Christmas profit push an unfair burden for families

It would be so easy to go on about “winter break” replacing Christmas vacation in public schools, or about Target stores banning Salvation Army bell ringers.

“Jingle Bell Rock”? Fine, but heaven (oops) help a teacher who’d dare expose a schoolchild to the loveliness of “Adeste Fidelis.”

Let’s not forget King County Executive Ron Sims’ 2001 memo instructing workers to wish each other “happy holidays” rather than “Merry Christmas,” lest they be culturally insensitive.

There’s silliness in all this walking-on-eggshells political correctness. At least, though, its aim is high. However misguided some proscriptions on the season have become, the goal is fairness.

I understand why public institutions strive to be fair, whatever your faith or lack of one. I understand why kids don’t sing “Silent Night” in public schools. The world is smaller.

Even our corner of it is a multicultural place. I don’t think we can or should go all the way back to the way it was when I was little – when we did sing “Silent Night” in public schools.

But there’s no need to strip away all tradition. I was cheered to see a decorated tree – call it a Christmas tree or not – at the Everett Public Library. I doubt that the star-topped tree at Hewitt and Colby avenues in Everett offends anyone.

It would be easy to write about all that. But I have a different complaint. It may seem the same issue, but it’s not.

Did you know Safeway stores will be open Christmas Day? Not all of them, but many.

Cherie Myers, director of public and government affairs for Safeway Inc. in the Seattle area, said it’s a first for the company. Employees aren’t required to work Dec. 25, until now the chain’s last work-free holiday. “This is voluntary only,” Myers said. Workers will earn at least time-and-a-half. Store hours will be 9 a.m. to 4 p.m.

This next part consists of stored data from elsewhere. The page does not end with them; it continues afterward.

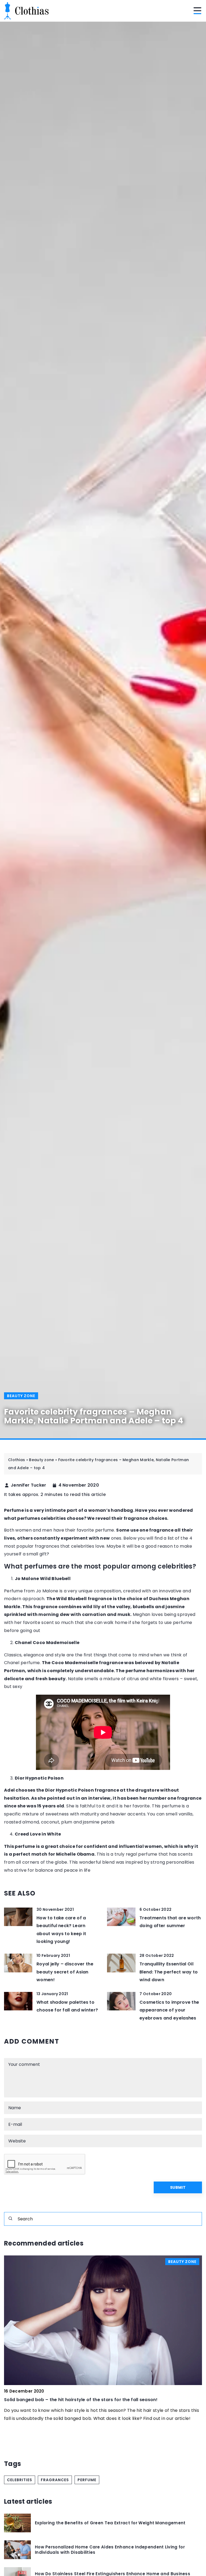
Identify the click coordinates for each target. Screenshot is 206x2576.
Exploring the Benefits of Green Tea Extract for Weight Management (110, 2523)
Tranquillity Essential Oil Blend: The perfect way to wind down (168, 1972)
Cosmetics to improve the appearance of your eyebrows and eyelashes (169, 2010)
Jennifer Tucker (28, 1485)
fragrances (55, 2480)
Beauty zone (21, 1395)
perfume (87, 2480)
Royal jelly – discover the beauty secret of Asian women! (64, 1972)
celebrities (19, 2480)
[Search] (10, 2218)
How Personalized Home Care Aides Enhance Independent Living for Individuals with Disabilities (110, 2549)
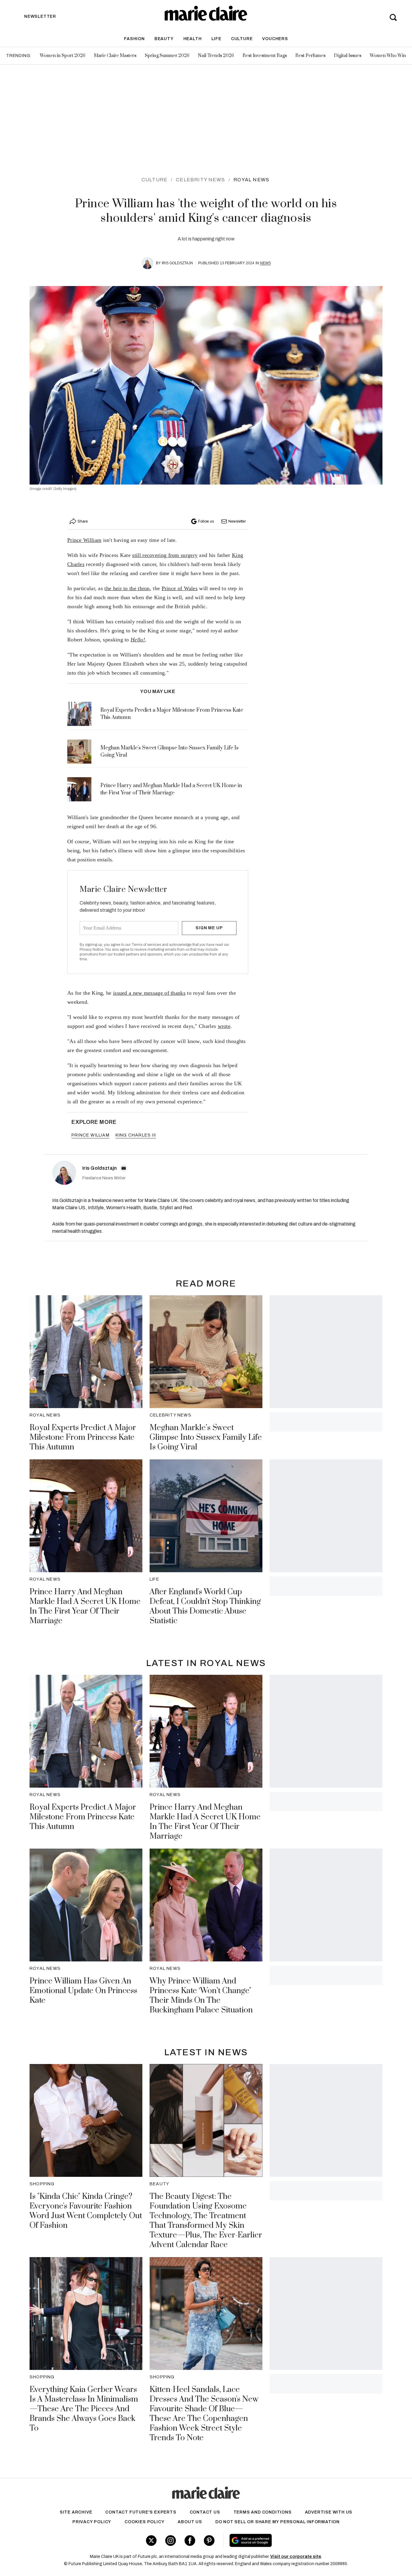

“We are trying to find out if this is a time when the customer would like to see a store open,” Myers said. “We live in a diverse world, and we embrace diversity.”

I’m not buying her diversity argument – and I’m not buying a thing at Safeway that day.

Safeway Inc. isn’t alone. Two out of four Albertsons grocery stores I called in Snohomish County will be open Christmas. Doors will also be open at 24-hour Walgreens stores.

Certainly, there have always been people who must work Christmas. In hospitals, police agencies, gas stations, and yes, at newspapers, TV and radio stations, the job gets done 365 days a year.

Tom Kingshott, secretary-treasurer of United Food and Commercial Workers Union Local 44, laments that a growing number of people are being asked to work Christmas.

“It’s a shame that employers that make great profits throughout the year can’t allow employees to have that time with their families,” Kingshott said.

His union includes Safeway meat cutters. “All the meat cutters I’ve talked with have indicated they’re not going to work, even for time-and-three-quarters,” he said.

“People have family, sons or daughters, flying home. All of a sudden to disrupt that day, it becomes just a regular day – and it’s not a regular day,” Kingshott said.

It’s only a matter of time before malls follow suit. “It used to be on New Year’s Day malls weren’t open. Now many of them are,” Kingshott said. “It’s not the right thing to do. It’s profits over people.”

I agree. Being able to buy Hamburger Helper at Safeway on Christmas has nothing to do with fairness or respecting diversity.

For some of us, Christmas is a day of great spiritual significance. For many, it’s a secular holiday, sacred because it brings family and friends together. For others, it’s just another day. That’s fine.

But take it to extremes, truly make it just another day, would public employees even get Dec. 25 off?

Is it all about fairness and diversity? Or is some of it the almighty dollar?

When a big business makes Dec. 25 just another day, Kingshott is convinced it’s the latter.

“Employers that mandate being open on Christmas, are their corporate offices open Christmas?” he said.

You know the answer to that one. Where’s the fairness there?